Incidence 0.5% No absolute leukocytosis. High risk of rupture (which can be related to delay in presentation). Low CD4 correlate with increased risk of rupture. Consider opportunistic infection in D.D ( CMV,kaposi,TB,lymphoma). If the pt presents with classic symptoms and signs: appendectomy. When diarrhea is the prominent symptom: c-scope may be considered. Equivocal presentation: CT

A.A:TREATMENT
Prepare pt for operation: Hydration. Correct electrolytes disturbances. Address pre-existing cardiac,renal and pulmonary issues. Abx coverage for 24 hrs in simple appendectomy. In case of perforation continue abx till pt afebrile and normal WBC.

Open appendectomy: Incision: *McBurney incision or Rocky Davis incision. *if abscess suspected: laterally displaced incision to allow retroperitoneal drainage. *if diagnosis in doubt: lower midline incision Taeniae coli converge at the base of the appendix.
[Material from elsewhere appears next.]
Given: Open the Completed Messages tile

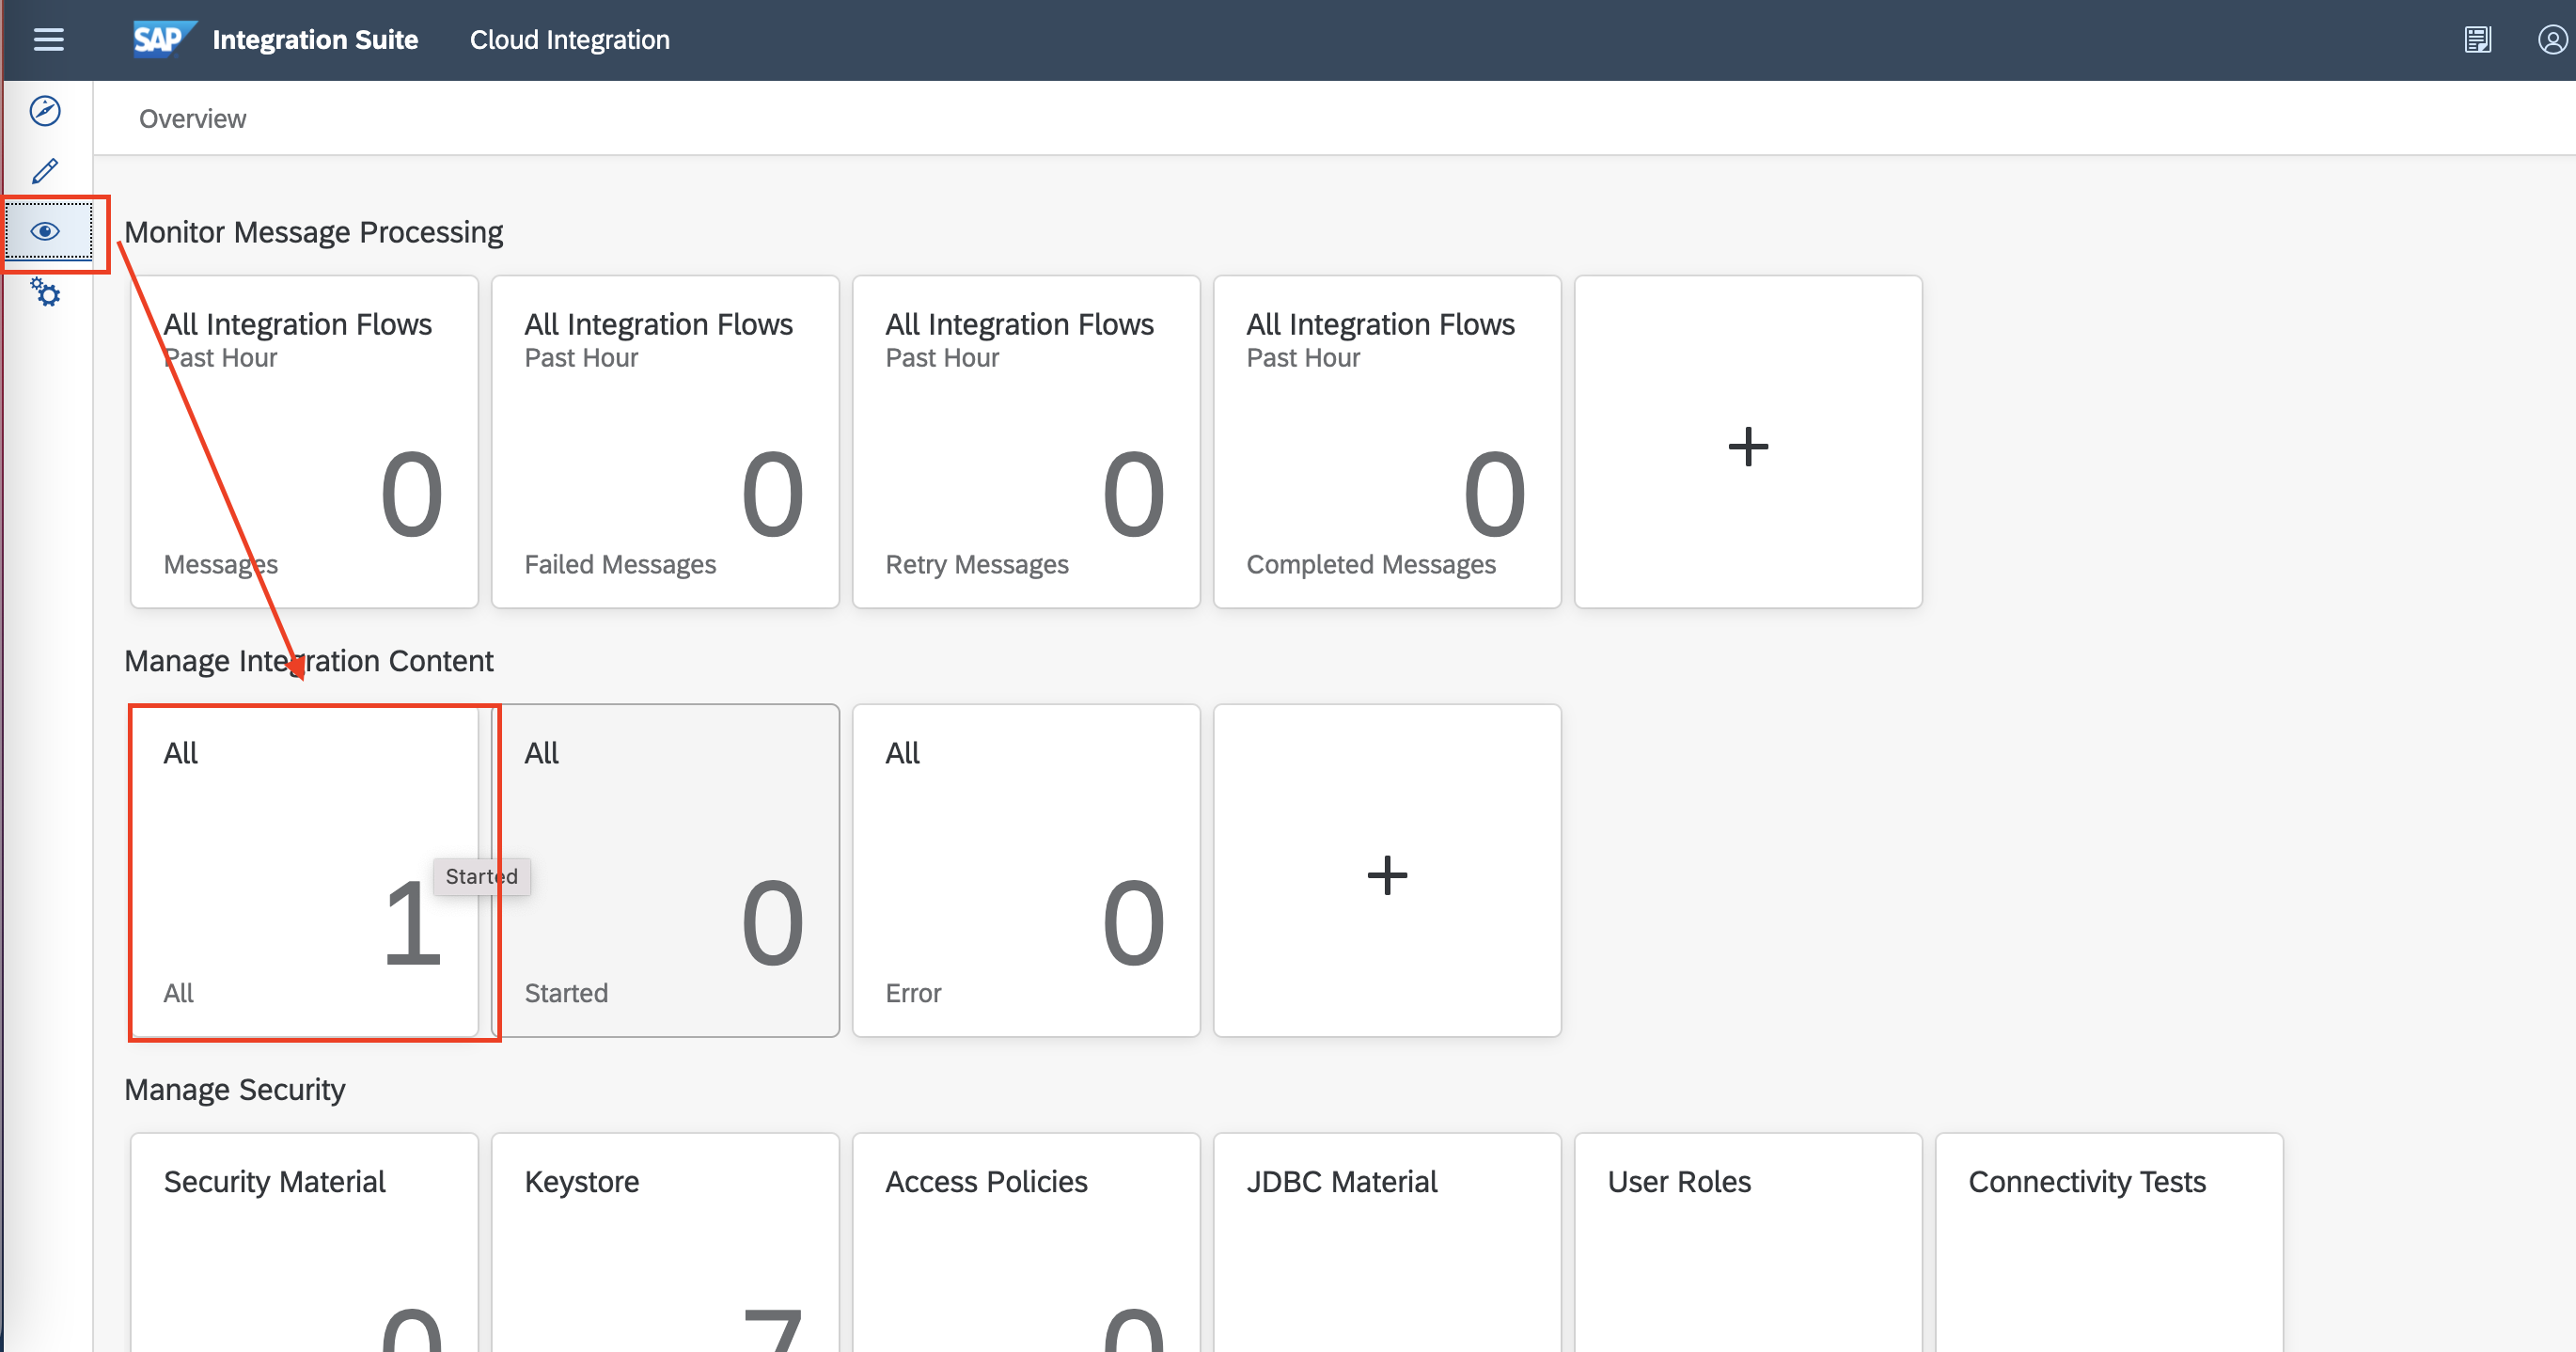Looking at the screenshot, I should (1386, 442).
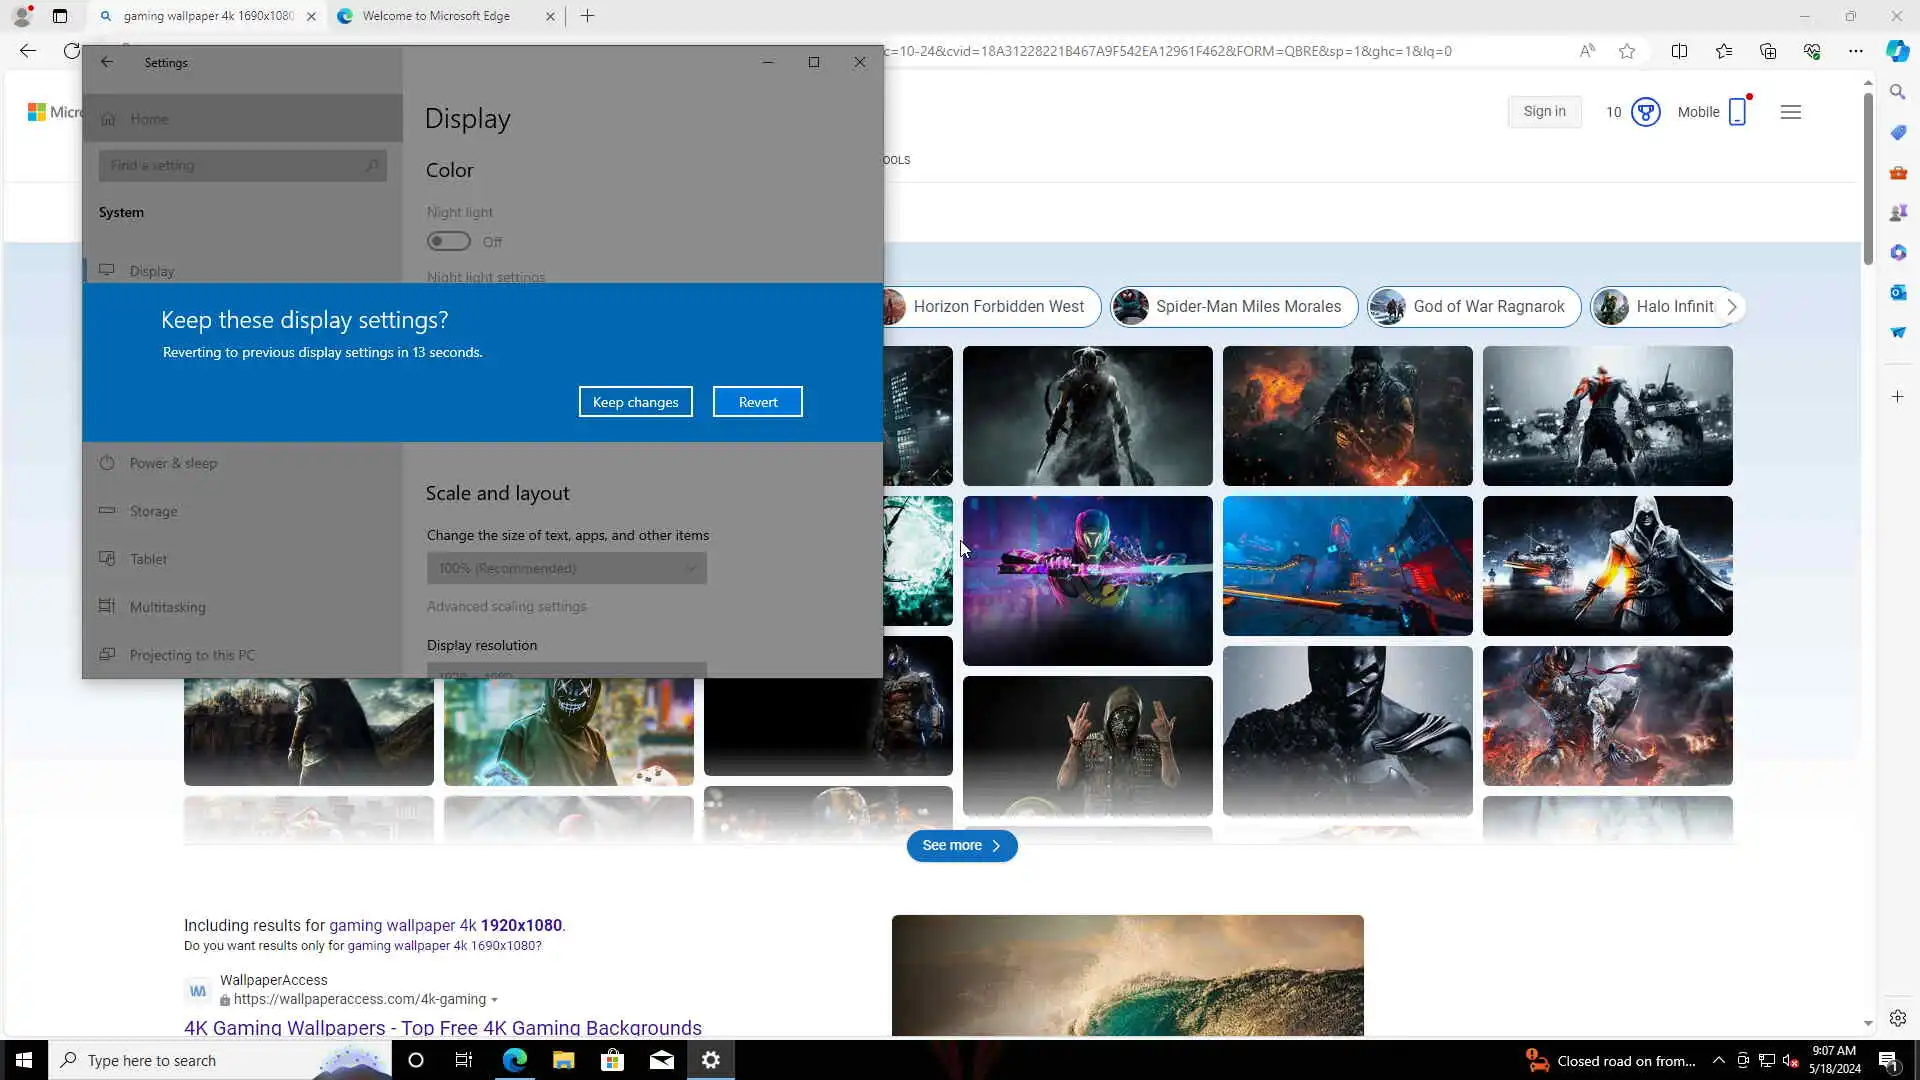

Divide mesoappendix and mobilize the appendix with ligation of the appendiceal artery. Stump can be simply ligated or ligated with inversion.

Laparoscopy

Prognosis

Mortality rate is 0.06% in unruptured appendix. 3% in case of rupture. 15% in case of rupture in elderly

CHRONIC APPENDICITIS

Long lasting pain and less intense than that of acute appendicitis. Normal WBC count CT generally nondiagnostic. Appendectomy is curative in 82-93% of pt. many of those whose symptoms are not cured or recur are ultimately diagnosed with Crohns.

Appendiceal parasites:

Ascaris lumbricoides is the most common. Enterobius vermicularis, Strongyloides stercoralis, Echinococcus granulosis. Anti helminth showed follow recovery from appendectomy.

Incidental appendectomy:

Generally neither clinically nor economically appropriate. It should performed under special circumstances: *children about to undergo chemotherapy. *disables who can not describe or react normally to abdominal pain. *Crohns pt in whom the cecum is free of macroscopic disease. *travelers to remote places with no access to medical or surgical care.

TUMORS
Carcinoid:

Appendix is the most common GIT site. Rarely associated with carcinoid syndrome ( 2.9 % of cases ). Intraoperative finding of firm, yellow, bulbar mass in the appendix. Less than 1 cm: simple appendectomy is sufficient. With extension into mesoappendix or tumor larger than 1.5 cm: RHC

Adenocarcinoma:

3 histological type: mucinous, colonic, and adnenocarcinoma. Most mode of presentation is acute appendicitis, but may also present with ascites or palpable mass, or may be discovered incidentally. RHC is the recommended treatment.

Mucocele:

Lead to progressive enlargement of the appendix. 4 histological types: retention cysts, mucosal hyperplasia, cystadenoma, cystadenocarcinoma. Benign etiology: simple appendectomy. Pseudomyxoma peritonei: *diffuse collections of gelatinous fluid are associated with mucinous implants on peritoneal surfaces and omentum. *caused by neoplastic mucous-secreting cells within the peritoneum with the appendix being the site of origin for most cases. *CT is the preferred imaging modality. *surgical debulking is the mainstay of treatment and appendectomy routinely performed. Hysterectomy and bilateral salpingiooopheorectomy is performed in women.

Lymphoma:

Extremely uncommon. Non-Hodgkins, Burkitts, and leukemia. Usually present as acute appendicitis. Appendiceal diameter 2.5 cm or surrounding soft tissue thickening are suspicious. If confined to appendix: appendectomy. Extension to cecum or mesentery: RHC. A postoperative staging workup is indicated prior to adjuvant therapy.